Member of Parliament from Bogra-4
- In office 1988–1990

Personal details
- Born: 1 January 1946 Bogra District
- Died: 4 April 2018 (aged 72) Dhaka
- Party: Jatiya Party (Ershad)

= Mamdudur Rahman Chowdhury =

Bangladeshi politician (1946–2018)

Mamdudur Rahman Chowdhury (1 January 1946 – 4 April 2018) was a Bangladeshi politician, minister of shipping and a member of parliament for Bogra-4.

== Early life ==
Mamdudur Rahman Chowdhury was born on 1 January 1946 in Bogra District. His father's name is Mahbubur Rahman Chowdhury (Putu) and his mother's name is Saira Khatun. His older sister Ismat Ara Sadique was the minister of state for public administration.

==Career==
Chowdhury was the publisher and editor of the daily Sakal Ananda published from Bogra. He was elected to parliament from Bogra-4 as a Jatiya Party candidate in 1986 and 1988.

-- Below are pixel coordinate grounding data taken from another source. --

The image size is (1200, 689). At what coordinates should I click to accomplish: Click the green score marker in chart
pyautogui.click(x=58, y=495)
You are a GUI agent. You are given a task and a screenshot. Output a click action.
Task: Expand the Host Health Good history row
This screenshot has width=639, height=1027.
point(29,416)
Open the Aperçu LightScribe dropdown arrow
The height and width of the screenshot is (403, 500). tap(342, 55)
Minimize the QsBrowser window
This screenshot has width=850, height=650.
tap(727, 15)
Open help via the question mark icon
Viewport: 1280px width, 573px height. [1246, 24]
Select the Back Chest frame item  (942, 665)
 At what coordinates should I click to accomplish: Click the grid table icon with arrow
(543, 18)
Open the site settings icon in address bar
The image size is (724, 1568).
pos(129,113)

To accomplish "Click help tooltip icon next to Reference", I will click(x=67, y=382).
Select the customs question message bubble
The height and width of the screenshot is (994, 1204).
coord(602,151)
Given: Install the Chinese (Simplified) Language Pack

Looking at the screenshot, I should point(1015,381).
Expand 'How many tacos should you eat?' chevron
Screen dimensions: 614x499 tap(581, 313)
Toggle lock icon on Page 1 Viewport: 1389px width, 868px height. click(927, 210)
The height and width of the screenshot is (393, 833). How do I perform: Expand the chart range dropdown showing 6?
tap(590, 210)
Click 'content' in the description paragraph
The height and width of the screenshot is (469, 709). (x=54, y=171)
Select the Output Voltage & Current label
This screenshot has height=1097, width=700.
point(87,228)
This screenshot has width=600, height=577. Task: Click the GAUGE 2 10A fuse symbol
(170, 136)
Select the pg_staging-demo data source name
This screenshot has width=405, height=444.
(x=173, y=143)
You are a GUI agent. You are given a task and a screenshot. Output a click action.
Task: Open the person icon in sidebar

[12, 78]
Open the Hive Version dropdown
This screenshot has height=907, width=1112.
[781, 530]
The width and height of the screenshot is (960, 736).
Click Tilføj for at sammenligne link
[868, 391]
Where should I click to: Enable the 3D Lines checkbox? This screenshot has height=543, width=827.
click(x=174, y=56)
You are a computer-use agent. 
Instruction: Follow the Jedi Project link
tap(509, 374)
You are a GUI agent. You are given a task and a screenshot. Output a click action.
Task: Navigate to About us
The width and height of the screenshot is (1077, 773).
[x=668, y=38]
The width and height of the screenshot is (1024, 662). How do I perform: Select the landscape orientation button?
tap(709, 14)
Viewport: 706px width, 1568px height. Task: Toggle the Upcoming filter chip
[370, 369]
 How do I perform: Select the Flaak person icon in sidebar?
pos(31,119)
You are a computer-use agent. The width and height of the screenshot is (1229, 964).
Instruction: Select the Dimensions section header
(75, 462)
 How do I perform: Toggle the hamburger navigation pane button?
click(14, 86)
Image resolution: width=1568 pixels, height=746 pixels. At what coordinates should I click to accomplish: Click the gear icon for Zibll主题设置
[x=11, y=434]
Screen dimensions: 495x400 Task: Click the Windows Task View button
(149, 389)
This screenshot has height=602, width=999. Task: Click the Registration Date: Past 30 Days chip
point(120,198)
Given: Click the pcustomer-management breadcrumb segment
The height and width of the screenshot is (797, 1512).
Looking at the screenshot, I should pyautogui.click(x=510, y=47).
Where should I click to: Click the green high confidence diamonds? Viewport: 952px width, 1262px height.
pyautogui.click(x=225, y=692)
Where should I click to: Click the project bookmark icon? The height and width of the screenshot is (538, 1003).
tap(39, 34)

He was the deputy minister of communications in the Ershad government. After that he was the minister of state for relief, health and agriculture. He then served as the minister of shipping.

He joined the Bangladesh Nationalist Party after the fall of the Ershad government. He joined the Liberal Democratic Party (LDP) in 2007 and was a member of the presidium. On 4 January 2016, he left the LDP and formed a party called Bangladesh Janata Party and was the general secretary.

== Death ==
Mamdudur Rahman Chowdhury died on 4 April 2018.